Peki riskleri ve etkileri en aza indirmek için ne yapılması gerekiyor?
Bilgi, dayanışma ve aksiyon…
Daha fazla bilgi: COVID-19’a en uygun yanıt, daha fazla hayatı kurtarmak için çoklu riskleri dengelemek adına ve bunun içinde pandeminin farklı boyutlarını ele alarak kapsam olarak genişletilmiş modeller uygulamak gerekiyor. Özellikle kadınlar, aileler ve topluluklar dahil olmak üzere çocuklar arasındaki etkilerin ölçeği ve doğası hakkında hızlı bir bilgi birikimine ihtiyaç duyulmakta. Bilinmeyen etkiler hakkında daha fazla bilgi sahibi olunması gerekiyor.
Daha fazla dayanışma: COVID-19 salgını; yerel topluluklar, bilimsel araştırma topluluğu ve uluslar topluluğu içinde küresel dayanışmanın aslında bir testi niteliği taşımaktadır. Çocuklar, insanlar arasında daha büyük bir birlik hissi uyandırabilecek ortak bir neden sunarlar. Dahası, ister toplum içinde yardımlarını gönüllülük yoluyla isterse de dijital ortamda göstermek olsun, din, dil, ırk ve yönelime karşı ayrımcılıkla mücadele ederek, dünyanın birçok yerinde hali hazırda gösterdiği gibi, gençlerin bu ruhu ortaya çıkarmada güçlü bir rolü vardır.

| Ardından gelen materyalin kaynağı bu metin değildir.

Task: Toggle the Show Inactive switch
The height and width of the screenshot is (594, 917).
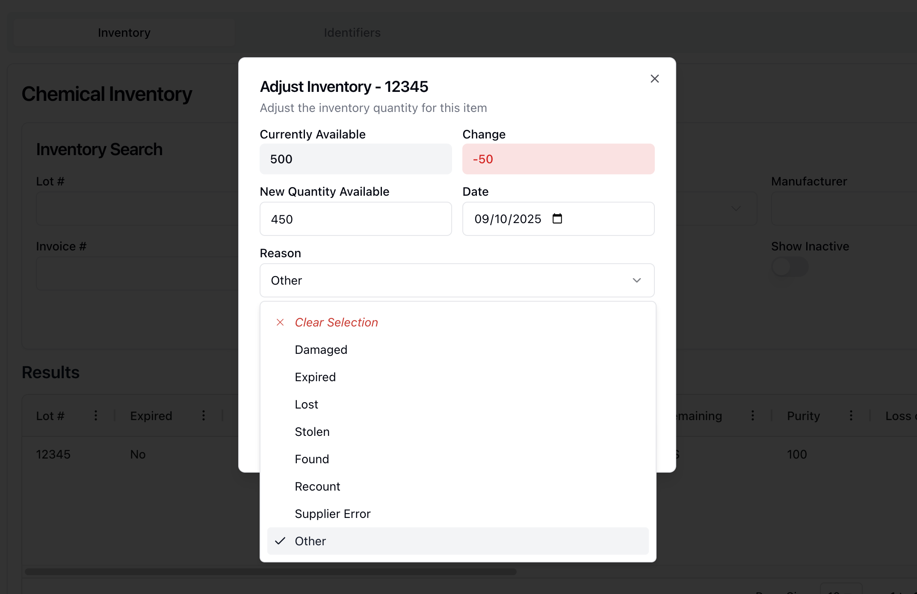Action: [790, 267]
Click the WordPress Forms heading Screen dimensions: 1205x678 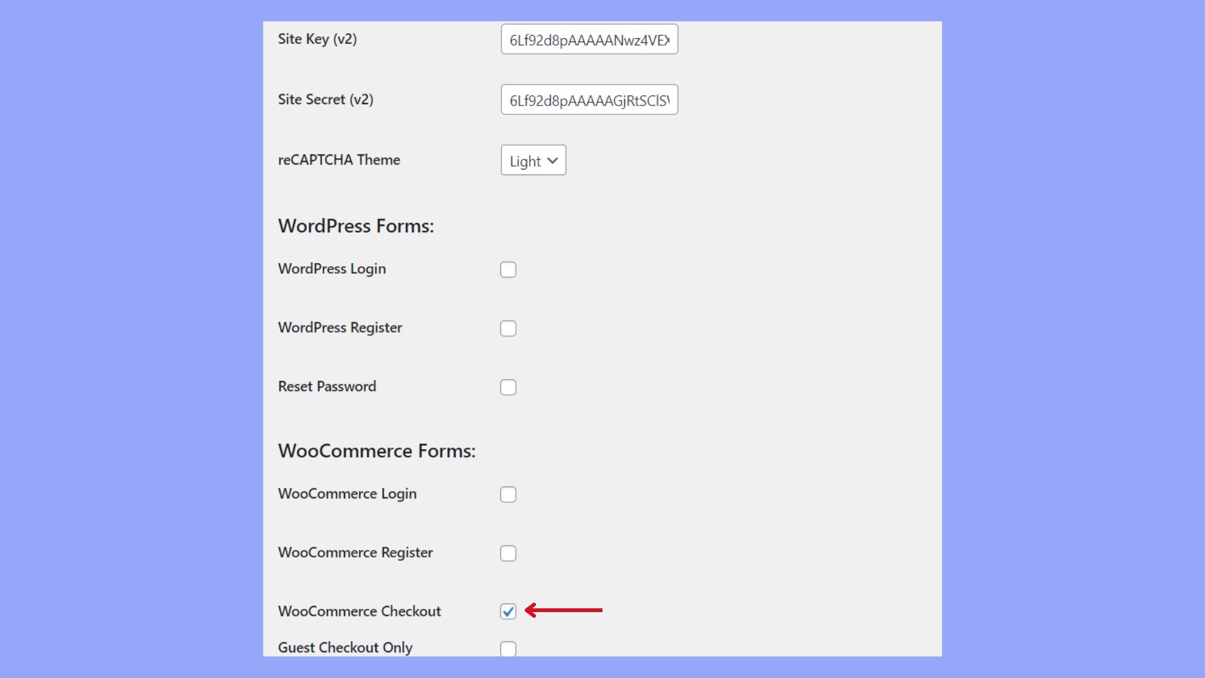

Daha fazla aksiyon: Hükümetler, salgını kontrol altına almak ve hafifletmek için geniş kapsamlı önlemler uyguluyorlar. Bazı hükümetler tarafından hali hazırda benimsenen en iyi uygulamalara dayanarak, bu uygulamaların yerel bağlamı yansıtacak şekilde uyarlanması ve hem pandemi sırasında hem de bittikten sonra çocukların refahını sağlamak için çocuklar üzerinde istenmeyen etkilere karşı koymak için ek adımların eşlik etmesi gereklidir.
Bu bağlamda, hükümetlerin bu krizin çocuklar üzerindeki olumsuz etkilerini en aza indirmeye yardımcı olacak aşağıdaki önlemleri dikkate almaları gerekiyor:
Bu eşi benzeri görülmemiş olan kriz, dünya çocuklarının hakları, güvenliği ve gelişimi için benzeri görülmemiş riskler ortaya koymaktadır. Bu riskler ise çocuklar ve insanlık için benzeri görülmemiş bir uluslararası dayanışma yoluyla hafifletilebilir. Sadece bu salgınının ortadan kaldırılması için değil, genç nesilin daha bilinçli yetiştirilmesi ve ileride dünyanın daha yaşanabilir bir yer haline gelebilmesi için bugünün çocuklarına eşit şartlara erişim imkanı sağlayacak nitelikte yatırımlar yapabilecek şansımız hala var. Ve hiç bir zaman unutmamamız gereken şey ise; çocuklarımız yarınlarımızı bugünlerimiz ile şekillendireceklerdir.